**RECORDS:**
..........

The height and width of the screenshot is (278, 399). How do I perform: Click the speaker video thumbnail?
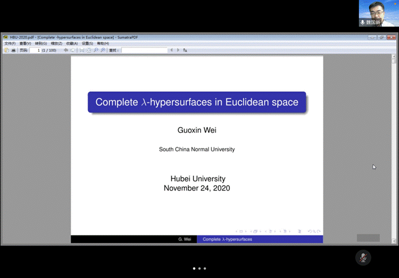[378, 13]
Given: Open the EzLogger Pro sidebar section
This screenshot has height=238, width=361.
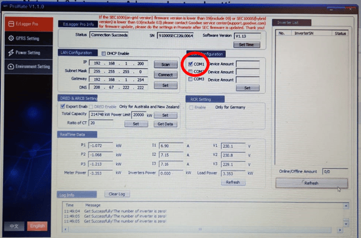Looking at the screenshot, I should (x=29, y=24).
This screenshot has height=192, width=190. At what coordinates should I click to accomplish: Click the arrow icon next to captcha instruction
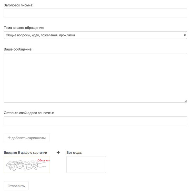pos(58,152)
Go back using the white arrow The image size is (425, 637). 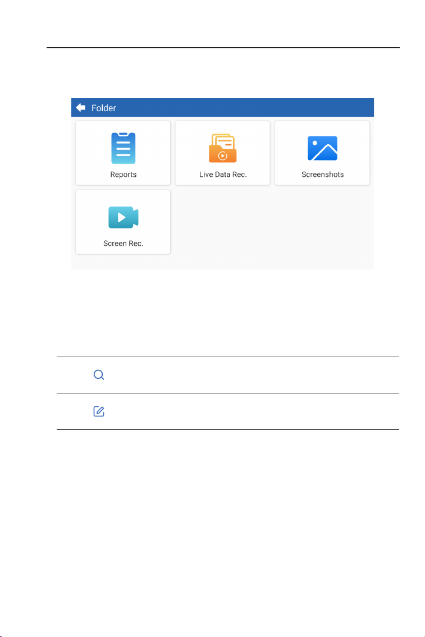[81, 108]
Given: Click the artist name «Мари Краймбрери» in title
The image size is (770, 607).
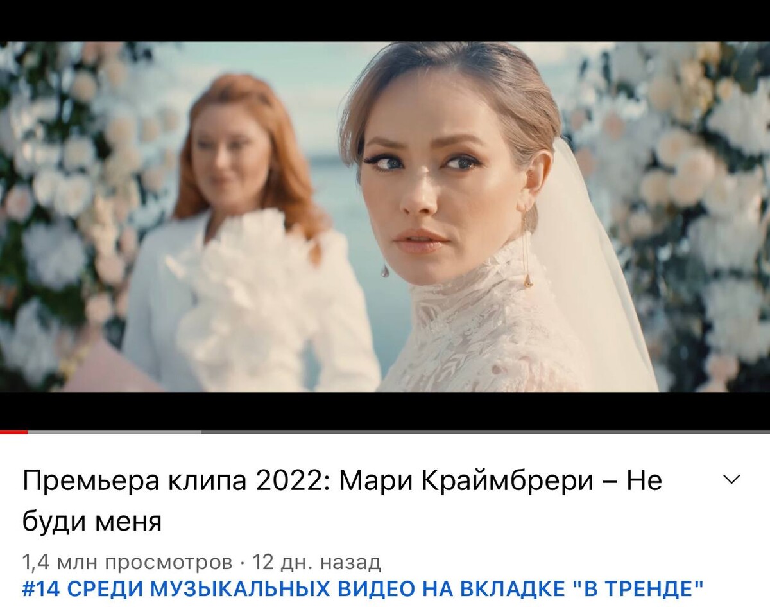Looking at the screenshot, I should [466, 480].
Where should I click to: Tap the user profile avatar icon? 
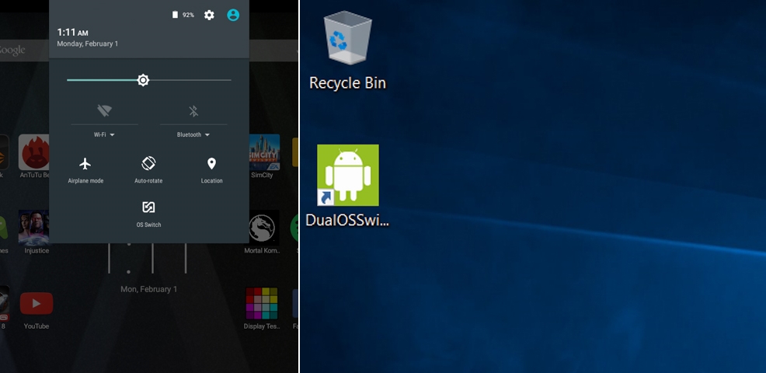click(233, 15)
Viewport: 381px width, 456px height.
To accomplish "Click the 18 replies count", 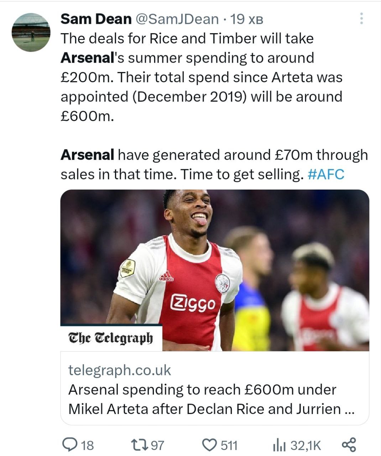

..........

**PROBLEM REQUIREMENTS:** Throughout the material above, find lines holding the word "Given", then copy them.

**PROBLEM SOLUTION:**
Given: Open the EzLogger Pro sidebar section
Given: Click the artist name «Мари Краймбрери» in title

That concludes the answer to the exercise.